In 1999, however, defendants had hired Gregory Glass & Maintenance, Inc., to perform
repairs on leaking skylights in the sunroom. Brant Rousseaux, owner of Gregory Glass,
provided a quote for the repairs, which quotation indicated that the "existing caulking has failed
and is hard and dry creating many areas where water is penetrating under the flashing and around
the glass to the interior of the system." Rousseaux recommended that all the old caulking be
removed and replaced, and the repairs were performed in October 1999. Rousseaux testified in
his deposition that he informed defendant Karen Baker that certain areas of rotting wood in the
sunroom, including around the skylights, needed to be addressed by a carpenter.
Before the closing on the real estate transaction, plaintiffs had a home inspection
performed by Jeffrey Halprin, president of JLH Home Services, Inc.
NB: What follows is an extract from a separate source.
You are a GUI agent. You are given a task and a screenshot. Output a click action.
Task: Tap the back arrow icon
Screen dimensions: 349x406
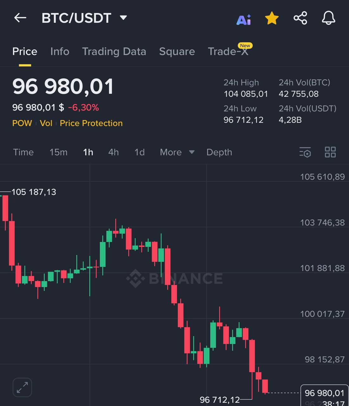(20, 18)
Under the heading of "hot
tub," the inspection report provided that the "glass enclosure shows heavy applications of
silicone along the edge where the glass has leaked in the past." In the summary section of the
inspection report, which section addressed "significant concerns and considerations," the report
states that the "[h]ot tub room has experienced past leakage and shows signs of ice damming at
the roofs edge (glass roof is heavily caulked at the gutter)."
Halprin stated in his affidavit that he "saw nothing that would lead me to conclude or
speculate as to whether the Property was experiencing an active leak." Halprin further explained
that he observed inadequate ventilation in the room, but "because [he could not] speculate, [he]
had no reason to believe that certain . . . signs of past water in the hot tub room were not
attributable to the ventilation issues rather than the active leak condition that Plaintiffs
experienced after the closing." Halprin averred that, on his second visit to the house after the
closing, he personally "observed water freely running into the hot tub room," but he was unable
to identify the entry points for the water. On the basis of his experience of observing almost five
thousand roofs as a home inspector, he opined that the intensity of the leaking condition that he
saw on his second visit indicated that the leak was active before the sale. Halprin further averred
that the wood rot he identified "along the exterior [of] the hot tub room was at the front, side and
bottom of the room and not along the glass enclosure at the top of the room."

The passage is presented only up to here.